## Task to carry out:
From the data below, copy exactly the lines that lie between the one holding "The width and height of the screenshot is (1512, 786)." and the one holding "Given: Reload the page with the refresh icon", including both, and nothing more.

## Dataset excerpts:
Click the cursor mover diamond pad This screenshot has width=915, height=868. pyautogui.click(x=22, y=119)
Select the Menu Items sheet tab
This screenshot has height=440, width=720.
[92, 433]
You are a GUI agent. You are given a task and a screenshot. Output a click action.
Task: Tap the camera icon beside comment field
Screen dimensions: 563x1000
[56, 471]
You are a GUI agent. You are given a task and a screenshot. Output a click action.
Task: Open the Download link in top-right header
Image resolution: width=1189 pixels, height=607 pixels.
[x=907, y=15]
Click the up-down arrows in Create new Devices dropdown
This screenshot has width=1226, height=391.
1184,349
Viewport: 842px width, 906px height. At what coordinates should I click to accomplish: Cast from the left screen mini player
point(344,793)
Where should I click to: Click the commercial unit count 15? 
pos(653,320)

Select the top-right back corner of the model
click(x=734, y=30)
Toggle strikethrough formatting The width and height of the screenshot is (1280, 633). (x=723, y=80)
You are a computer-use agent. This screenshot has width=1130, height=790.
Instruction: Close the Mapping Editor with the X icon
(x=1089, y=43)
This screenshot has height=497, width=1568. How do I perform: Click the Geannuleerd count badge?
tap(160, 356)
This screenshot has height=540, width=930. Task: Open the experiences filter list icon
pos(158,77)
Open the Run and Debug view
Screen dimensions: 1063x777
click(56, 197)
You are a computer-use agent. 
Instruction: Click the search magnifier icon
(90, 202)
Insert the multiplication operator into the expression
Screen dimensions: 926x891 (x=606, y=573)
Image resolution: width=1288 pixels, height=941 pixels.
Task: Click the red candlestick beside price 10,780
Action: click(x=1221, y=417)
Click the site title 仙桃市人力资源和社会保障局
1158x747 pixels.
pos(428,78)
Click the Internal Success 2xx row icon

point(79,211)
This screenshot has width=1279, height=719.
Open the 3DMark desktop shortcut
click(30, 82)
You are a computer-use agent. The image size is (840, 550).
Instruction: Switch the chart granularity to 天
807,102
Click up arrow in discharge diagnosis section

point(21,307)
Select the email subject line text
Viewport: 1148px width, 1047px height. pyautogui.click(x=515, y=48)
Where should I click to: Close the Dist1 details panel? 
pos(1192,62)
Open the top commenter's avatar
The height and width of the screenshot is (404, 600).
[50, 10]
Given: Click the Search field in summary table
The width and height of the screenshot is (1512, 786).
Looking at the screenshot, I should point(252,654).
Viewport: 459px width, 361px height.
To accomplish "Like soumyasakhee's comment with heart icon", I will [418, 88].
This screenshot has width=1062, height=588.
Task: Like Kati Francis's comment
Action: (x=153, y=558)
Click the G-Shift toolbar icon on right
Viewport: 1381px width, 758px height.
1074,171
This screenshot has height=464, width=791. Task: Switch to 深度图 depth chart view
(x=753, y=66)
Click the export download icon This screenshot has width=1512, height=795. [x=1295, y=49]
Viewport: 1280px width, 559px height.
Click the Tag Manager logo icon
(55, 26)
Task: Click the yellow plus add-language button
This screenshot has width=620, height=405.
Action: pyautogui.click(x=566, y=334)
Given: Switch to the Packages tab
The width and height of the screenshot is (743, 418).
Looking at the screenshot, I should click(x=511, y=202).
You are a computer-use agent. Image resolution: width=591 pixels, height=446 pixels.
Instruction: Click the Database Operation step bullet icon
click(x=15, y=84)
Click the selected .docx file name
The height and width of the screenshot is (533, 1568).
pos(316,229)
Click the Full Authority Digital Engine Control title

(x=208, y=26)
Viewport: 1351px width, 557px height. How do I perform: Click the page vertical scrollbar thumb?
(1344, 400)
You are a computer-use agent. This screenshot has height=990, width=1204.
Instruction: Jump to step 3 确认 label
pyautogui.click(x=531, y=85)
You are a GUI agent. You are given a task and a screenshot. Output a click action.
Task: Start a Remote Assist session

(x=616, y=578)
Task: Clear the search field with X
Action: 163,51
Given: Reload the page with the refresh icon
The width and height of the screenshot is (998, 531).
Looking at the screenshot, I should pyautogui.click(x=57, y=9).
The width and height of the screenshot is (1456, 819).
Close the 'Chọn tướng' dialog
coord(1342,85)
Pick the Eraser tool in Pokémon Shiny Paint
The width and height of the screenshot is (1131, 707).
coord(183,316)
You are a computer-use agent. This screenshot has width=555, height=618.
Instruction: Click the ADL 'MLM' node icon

## Output of the task:
The width and height of the screenshot is (1512, 786).
Looking at the screenshot, I should point(252,654).
Viewport: 459px width, 361px height.
To accomplish "Like soumyasakhee's comment with heart icon", I will [418, 88].
This screenshot has width=1062, height=588.
Task: Like Kati Francis's comment
Action: (x=153, y=558)
Click the G-Shift toolbar icon on right
Viewport: 1381px width, 758px height.
1074,171
This screenshot has height=464, width=791. Task: Switch to 深度图 depth chart view
(x=753, y=66)
Click the export download icon This screenshot has width=1512, height=795. [x=1295, y=49]
Viewport: 1280px width, 559px height.
Click the Tag Manager logo icon
(55, 26)
Task: Click the yellow plus add-language button
This screenshot has width=620, height=405.
Action: pyautogui.click(x=566, y=334)
Given: Switch to the Packages tab
The width and height of the screenshot is (743, 418).
Looking at the screenshot, I should click(x=511, y=202).
You are a computer-use agent. Image resolution: width=591 pixels, height=446 pixels.
Instruction: Click the Database Operation step bullet icon
click(x=15, y=84)
Click the selected .docx file name
The height and width of the screenshot is (533, 1568).
pos(316,229)
Click the Full Authority Digital Engine Control title

(x=208, y=26)
Viewport: 1351px width, 557px height. How do I perform: Click the page vertical scrollbar thumb?
(1344, 400)
You are a computer-use agent. This screenshot has height=990, width=1204.
Instruction: Jump to step 3 确认 label
pyautogui.click(x=531, y=85)
You are a GUI agent. You are given a task and a screenshot. Output a click action.
Task: Start a Remote Assist session

(x=616, y=578)
Task: Clear the search field with X
Action: 163,51
Given: Reload the page with the refresh icon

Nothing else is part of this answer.